During a collaborative experimental project in my PhD, I developed a rather intricate simulation + data processing tool. The work was published with myself as the lead author. One of the collaborators, who is located in a different country, was keen on extending that work and, based on ideas and inputs during the course of the project, she got one of her students to prepare the experiment at their end. (Meanwhile, I finished my PhD and am now working as a Postdoc at a different group).
Recently, they got their first results and now to bring this study to a conclusion, the collaborator requested me to process their experimental data through that tool I had developed. I haven't been offered an authorship yet but chances are fair that I would be if the tool gives publication-worthy results (As also mentioned above: I have already contributed a bit in this study through ideas). My question however is, in the event I am offered a co-authorship, am I obliged to also share the entire code with them?

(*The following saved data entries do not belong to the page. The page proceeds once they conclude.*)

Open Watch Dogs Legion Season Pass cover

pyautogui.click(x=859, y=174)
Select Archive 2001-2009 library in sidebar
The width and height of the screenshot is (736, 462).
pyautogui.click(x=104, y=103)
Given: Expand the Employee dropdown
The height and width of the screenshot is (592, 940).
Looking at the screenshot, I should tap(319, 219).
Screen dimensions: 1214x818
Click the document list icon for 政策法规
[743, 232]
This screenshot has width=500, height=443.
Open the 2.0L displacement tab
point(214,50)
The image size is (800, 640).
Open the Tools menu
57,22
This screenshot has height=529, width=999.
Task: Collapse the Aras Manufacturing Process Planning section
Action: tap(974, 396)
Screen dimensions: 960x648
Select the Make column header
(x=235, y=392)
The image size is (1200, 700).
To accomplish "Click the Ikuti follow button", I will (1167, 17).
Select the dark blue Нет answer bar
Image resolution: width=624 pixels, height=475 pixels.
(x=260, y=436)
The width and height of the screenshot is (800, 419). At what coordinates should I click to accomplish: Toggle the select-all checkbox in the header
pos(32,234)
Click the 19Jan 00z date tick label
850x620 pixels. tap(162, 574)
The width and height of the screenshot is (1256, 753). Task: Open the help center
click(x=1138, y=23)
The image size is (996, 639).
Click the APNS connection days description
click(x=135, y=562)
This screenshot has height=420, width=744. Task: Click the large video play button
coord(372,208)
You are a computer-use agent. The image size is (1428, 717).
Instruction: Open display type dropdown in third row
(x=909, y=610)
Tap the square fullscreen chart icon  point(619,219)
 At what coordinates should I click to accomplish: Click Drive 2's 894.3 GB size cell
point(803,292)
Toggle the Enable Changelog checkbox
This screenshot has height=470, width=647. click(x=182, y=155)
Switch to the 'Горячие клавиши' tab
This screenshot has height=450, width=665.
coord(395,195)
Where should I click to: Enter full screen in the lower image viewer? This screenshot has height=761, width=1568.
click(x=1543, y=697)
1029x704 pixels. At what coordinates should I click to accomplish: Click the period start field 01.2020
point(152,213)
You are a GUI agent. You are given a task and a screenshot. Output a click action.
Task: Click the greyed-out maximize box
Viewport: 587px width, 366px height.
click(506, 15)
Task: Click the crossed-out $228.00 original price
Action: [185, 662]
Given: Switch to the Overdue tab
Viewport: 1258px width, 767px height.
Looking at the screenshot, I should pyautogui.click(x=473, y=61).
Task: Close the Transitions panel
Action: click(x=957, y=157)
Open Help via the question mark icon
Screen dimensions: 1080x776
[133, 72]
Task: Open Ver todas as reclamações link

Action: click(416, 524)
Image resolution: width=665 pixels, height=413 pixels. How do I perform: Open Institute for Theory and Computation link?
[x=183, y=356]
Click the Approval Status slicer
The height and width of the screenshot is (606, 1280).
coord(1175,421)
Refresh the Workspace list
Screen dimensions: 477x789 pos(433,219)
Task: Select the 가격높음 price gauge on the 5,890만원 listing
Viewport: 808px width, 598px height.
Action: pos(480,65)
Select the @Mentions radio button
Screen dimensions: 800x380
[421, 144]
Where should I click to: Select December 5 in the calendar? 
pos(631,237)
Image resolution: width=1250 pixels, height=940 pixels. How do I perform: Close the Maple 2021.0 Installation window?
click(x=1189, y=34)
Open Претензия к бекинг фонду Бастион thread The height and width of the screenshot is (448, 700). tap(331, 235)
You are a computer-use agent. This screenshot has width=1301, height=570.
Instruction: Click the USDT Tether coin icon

While I am certainly open to giving them a gist of how the tool works (or to even get it lightly reviewed) via code snippets, screenshots etc., I am wary of simply handing them all the files. This is due to the fact that we had had some authorship issues with the collaborator in the past (though I wasn't directly involved at that time). If they have the files, there is a good probability that they would obtain the results themselves, publish them, with my name -- at the very best -- being in the acknowledgements section.
Additional info in response to some answers: Certain parts of the code are generic and could be useful to the broad community. Being pro open source myself, I intend to release those parts publicly soon. The other part of the code is very specific to the current work and would be of use to only a handful of people, including the collaborator's group.